そんなラングラーが11年ぶりとなるモデルチェンジを果たしました。
従来モデルに比べてホイールベースは65mmも延長され、5ドアでは3010mmとなりました。素晴らしいのは、ここまでホイールベースを延長しながら、最小回転半径は従来モデルに比べて0.9mも短くなっていて、取り回し性が向上していることです。
クルマのサイズそのものが大きい(全長×全幅×全高=4870×1895×1840mm)ので、交差点などではそれなりに気を使いますが、以前感じた“持て余す”感はなくなっています。

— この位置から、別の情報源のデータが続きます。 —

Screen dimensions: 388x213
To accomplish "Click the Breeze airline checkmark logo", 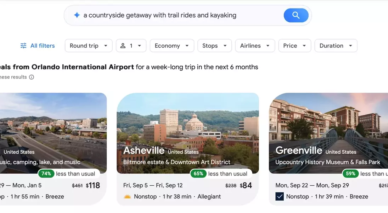I will click(x=280, y=196).
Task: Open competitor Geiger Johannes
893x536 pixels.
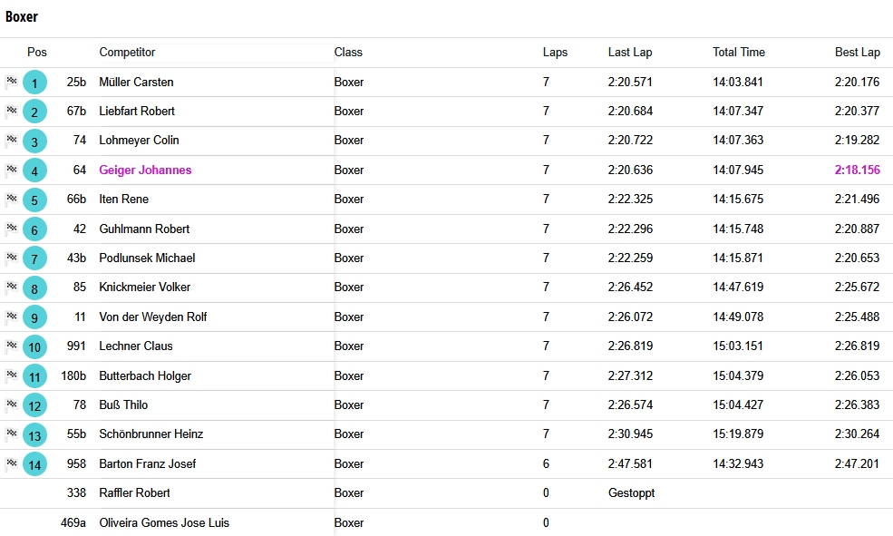Action: click(145, 170)
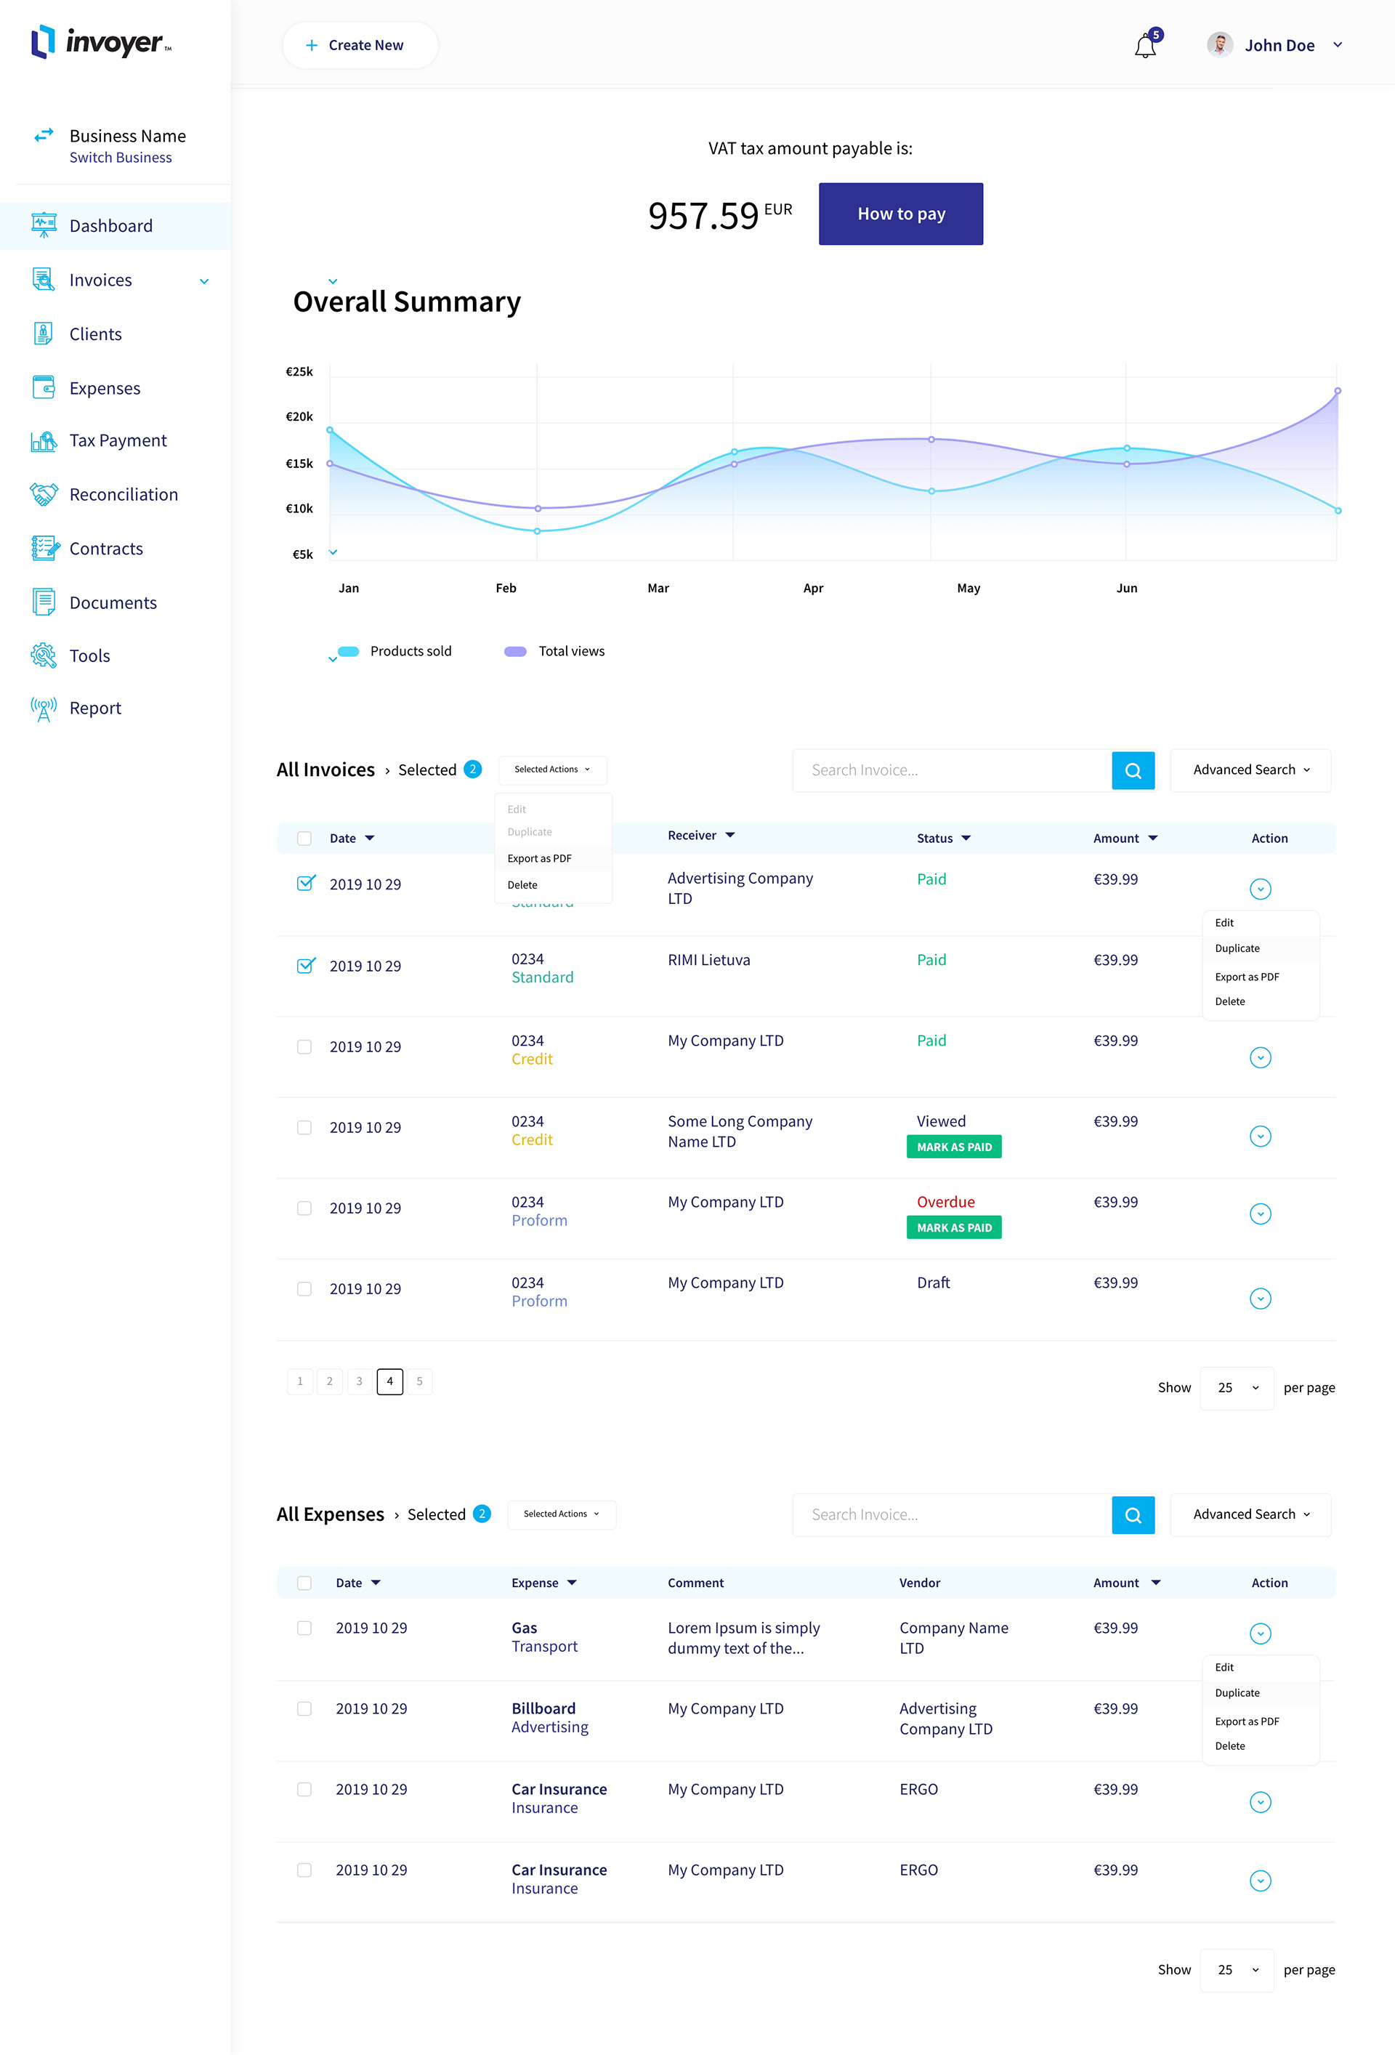Tick the Gas Transport expense checkbox
1395x2055 pixels.
pyautogui.click(x=304, y=1628)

かつてSUVはRVやクロスカントリー4WDという呼び方をされていました。もともと軍用車としてスタートしているジープは、戦地をはじめとした不整地での高い走行性能を重視して作られたモデルです。そしてそのDNAは現代に引き継がれています。
かつてのRVやクロスカントリー4WDをSUVと呼ぶ風潮はありますが、ラングラーはその方程式には当てはまらず、今もクロスカントリー4WDのままであるといえます。
もちろん、現代に通用する快適性やユーティリティ性は十分に備えていますが、その根本はクロスカントリー4WDのままだといえるでしょう。ディープパープルがヘビメタにならずにハードロックのままでいるのと同じなのです(わからない人が多いだろうなあ)。